[EXERCISE INPUTS Boundary: Start]
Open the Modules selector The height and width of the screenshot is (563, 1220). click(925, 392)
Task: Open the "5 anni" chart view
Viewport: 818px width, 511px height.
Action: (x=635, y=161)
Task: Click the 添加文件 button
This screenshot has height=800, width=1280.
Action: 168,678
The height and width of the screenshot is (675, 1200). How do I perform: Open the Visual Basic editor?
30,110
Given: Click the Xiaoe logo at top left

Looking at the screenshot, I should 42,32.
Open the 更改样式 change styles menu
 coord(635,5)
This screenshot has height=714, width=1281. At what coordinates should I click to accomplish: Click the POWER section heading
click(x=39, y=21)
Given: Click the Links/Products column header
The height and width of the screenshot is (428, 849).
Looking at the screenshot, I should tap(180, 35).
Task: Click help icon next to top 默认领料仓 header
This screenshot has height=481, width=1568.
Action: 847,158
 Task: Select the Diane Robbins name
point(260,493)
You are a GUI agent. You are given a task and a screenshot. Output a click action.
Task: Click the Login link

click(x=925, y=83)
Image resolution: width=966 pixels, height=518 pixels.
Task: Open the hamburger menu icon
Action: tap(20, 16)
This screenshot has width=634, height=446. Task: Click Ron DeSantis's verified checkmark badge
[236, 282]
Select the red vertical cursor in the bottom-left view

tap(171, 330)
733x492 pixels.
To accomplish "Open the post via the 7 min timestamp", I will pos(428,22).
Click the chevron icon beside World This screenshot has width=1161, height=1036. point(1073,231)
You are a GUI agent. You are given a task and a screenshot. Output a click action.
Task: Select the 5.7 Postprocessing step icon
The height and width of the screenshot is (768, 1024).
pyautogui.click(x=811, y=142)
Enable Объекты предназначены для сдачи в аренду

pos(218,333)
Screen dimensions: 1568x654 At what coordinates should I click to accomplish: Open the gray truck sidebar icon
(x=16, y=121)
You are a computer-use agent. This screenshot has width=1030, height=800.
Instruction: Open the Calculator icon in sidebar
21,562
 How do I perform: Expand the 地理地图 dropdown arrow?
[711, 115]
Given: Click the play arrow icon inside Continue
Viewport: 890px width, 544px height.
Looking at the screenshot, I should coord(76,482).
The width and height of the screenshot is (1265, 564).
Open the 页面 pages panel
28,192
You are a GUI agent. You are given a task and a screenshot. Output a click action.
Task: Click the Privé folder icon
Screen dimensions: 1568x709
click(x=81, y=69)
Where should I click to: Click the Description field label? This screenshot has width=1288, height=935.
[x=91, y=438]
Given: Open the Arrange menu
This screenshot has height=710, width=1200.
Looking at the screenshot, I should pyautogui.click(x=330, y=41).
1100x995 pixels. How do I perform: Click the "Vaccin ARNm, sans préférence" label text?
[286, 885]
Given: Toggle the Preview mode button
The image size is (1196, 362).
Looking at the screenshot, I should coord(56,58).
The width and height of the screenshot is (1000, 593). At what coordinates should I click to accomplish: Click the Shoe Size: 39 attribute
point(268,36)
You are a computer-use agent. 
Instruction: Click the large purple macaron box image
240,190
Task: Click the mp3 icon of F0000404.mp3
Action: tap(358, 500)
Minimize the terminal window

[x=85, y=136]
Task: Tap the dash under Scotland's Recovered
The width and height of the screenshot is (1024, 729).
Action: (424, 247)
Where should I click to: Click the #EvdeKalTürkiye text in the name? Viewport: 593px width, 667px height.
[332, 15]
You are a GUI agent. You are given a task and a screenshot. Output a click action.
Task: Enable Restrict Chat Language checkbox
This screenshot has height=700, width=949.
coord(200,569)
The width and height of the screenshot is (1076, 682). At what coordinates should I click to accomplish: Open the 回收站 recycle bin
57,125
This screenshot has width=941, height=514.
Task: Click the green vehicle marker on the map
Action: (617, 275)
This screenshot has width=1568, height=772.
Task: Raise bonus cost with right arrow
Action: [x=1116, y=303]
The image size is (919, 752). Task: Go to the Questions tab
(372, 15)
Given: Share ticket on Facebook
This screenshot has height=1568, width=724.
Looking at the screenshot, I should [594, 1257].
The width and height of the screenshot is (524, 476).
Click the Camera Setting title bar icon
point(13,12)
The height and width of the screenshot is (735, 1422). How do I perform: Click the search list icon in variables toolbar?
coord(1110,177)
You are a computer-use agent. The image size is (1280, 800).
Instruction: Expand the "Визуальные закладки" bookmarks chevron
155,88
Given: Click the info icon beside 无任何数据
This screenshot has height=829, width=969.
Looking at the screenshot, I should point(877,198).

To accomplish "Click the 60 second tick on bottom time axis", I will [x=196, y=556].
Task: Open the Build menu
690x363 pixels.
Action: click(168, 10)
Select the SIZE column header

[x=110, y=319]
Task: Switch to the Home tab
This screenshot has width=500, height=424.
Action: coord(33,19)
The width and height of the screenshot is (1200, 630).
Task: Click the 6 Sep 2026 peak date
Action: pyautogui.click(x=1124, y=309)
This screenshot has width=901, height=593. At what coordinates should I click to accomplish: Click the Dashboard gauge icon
[EXERCISE INPUTS Boundary: End]
INSTRUCTIONS TO FOLLOW - Once the records are read, print each of them exactly as written.

RESULT OF THIS TASK -
Open the Modules selector The height and width of the screenshot is (563, 1220). click(925, 392)
Task: Open the "5 anni" chart view
Viewport: 818px width, 511px height.
Action: (x=635, y=161)
Task: Click the 添加文件 button
This screenshot has height=800, width=1280.
Action: 168,678
The height and width of the screenshot is (675, 1200). How do I perform: Open the Visual Basic editor?
30,110
Given: Click the Xiaoe logo at top left

Looking at the screenshot, I should 42,32.
Open the 更改样式 change styles menu
 coord(635,5)
This screenshot has height=714, width=1281. At what coordinates should I click to accomplish: Click the POWER section heading
click(x=39, y=21)
Given: Click the Links/Products column header
The height and width of the screenshot is (428, 849).
Looking at the screenshot, I should tap(180, 35).
Task: Click help icon next to top 默认领料仓 header
This screenshot has height=481, width=1568.
Action: 847,158
 Task: Select the Diane Robbins name
point(260,493)
You are a GUI agent. You are given a task and a screenshot. Output a click action.
Task: Click the Login link

click(x=925, y=83)
Image resolution: width=966 pixels, height=518 pixels.
Task: Open the hamburger menu icon
Action: tap(20, 16)
This screenshot has width=634, height=446. Task: Click Ron DeSantis's verified checkmark badge
[236, 282]
Select the red vertical cursor in the bottom-left view

tap(171, 330)
733x492 pixels.
To accomplish "Open the post via the 7 min timestamp", I will pos(428,22).
Click the chevron icon beside World This screenshot has width=1161, height=1036. point(1073,231)
You are a GUI agent. You are given a task and a screenshot. Output a click action.
Task: Select the 5.7 Postprocessing step icon
The height and width of the screenshot is (768, 1024).
pyautogui.click(x=811, y=142)
Enable Объекты предназначены для сдачи в аренду

pos(218,333)
Screen dimensions: 1568x654 At what coordinates should I click to accomplish: Open the gray truck sidebar icon
(x=16, y=121)
You are a computer-use agent. This screenshot has width=1030, height=800.
Instruction: Open the Calculator icon in sidebar
21,562
 How do I perform: Expand the 地理地图 dropdown arrow?
[711, 115]
Given: Click the play arrow icon inside Continue
Viewport: 890px width, 544px height.
Looking at the screenshot, I should coord(76,482).
The width and height of the screenshot is (1265, 564).
Open the 页面 pages panel
28,192
You are a GUI agent. You are given a task and a screenshot. Output a click action.
Task: Click the Privé folder icon
Screen dimensions: 1568x709
click(x=81, y=69)
Where should I click to: Click the Description field label? This screenshot has width=1288, height=935.
[x=91, y=438]
Given: Open the Arrange menu
This screenshot has height=710, width=1200.
Looking at the screenshot, I should pyautogui.click(x=330, y=41).
1100x995 pixels. How do I perform: Click the "Vaccin ARNm, sans préférence" label text?
[286, 885]
Given: Toggle the Preview mode button
The image size is (1196, 362).
Looking at the screenshot, I should coord(56,58).
The width and height of the screenshot is (1000, 593). At what coordinates should I click to accomplish: Click the Shoe Size: 39 attribute
point(268,36)
You are a computer-use agent. 
Instruction: Click the large purple macaron box image
240,190
Task: Click the mp3 icon of F0000404.mp3
Action: tap(358, 500)
Minimize the terminal window

[x=85, y=136]
Task: Tap the dash under Scotland's Recovered
The width and height of the screenshot is (1024, 729).
Action: (424, 247)
Where should I click to: Click the #EvdeKalTürkiye text in the name? Viewport: 593px width, 667px height.
[332, 15]
You are a GUI agent. You are given a task and a screenshot. Output a click action.
Task: Enable Restrict Chat Language checkbox
This screenshot has height=700, width=949.
coord(200,569)
The width and height of the screenshot is (1076, 682). At what coordinates should I click to accomplish: Open the 回收站 recycle bin
57,125
This screenshot has width=941, height=514.
Task: Click the green vehicle marker on the map
Action: (617, 275)
This screenshot has width=1568, height=772.
Task: Raise bonus cost with right arrow
Action: [x=1116, y=303]
The image size is (919, 752). Task: Go to the Questions tab
(372, 15)
Given: Share ticket on Facebook
This screenshot has height=1568, width=724.
Looking at the screenshot, I should [594, 1257].
The width and height of the screenshot is (524, 476).
Click the Camera Setting title bar icon
point(13,12)
The height and width of the screenshot is (735, 1422). How do I perform: Click the search list icon in variables toolbar?
coord(1110,177)
You are a computer-use agent. The image size is (1280, 800).
Instruction: Expand the "Визуальные закладки" bookmarks chevron
155,88
Given: Click the info icon beside 无任何数据
This screenshot has height=829, width=969.
Looking at the screenshot, I should point(877,198).

To accomplish "Click the 60 second tick on bottom time axis", I will [x=196, y=556].
Task: Open the Build menu
690x363 pixels.
Action: click(168, 10)
Select the SIZE column header

[x=110, y=319]
Task: Switch to the Home tab
This screenshot has width=500, height=424.
Action: coord(33,19)
The width and height of the screenshot is (1200, 630).
Task: Click the 6 Sep 2026 peak date
Action: pyautogui.click(x=1124, y=309)
This screenshot has width=901, height=593. At what coordinates should I click to accomplish: Click the Dashboard gauge icon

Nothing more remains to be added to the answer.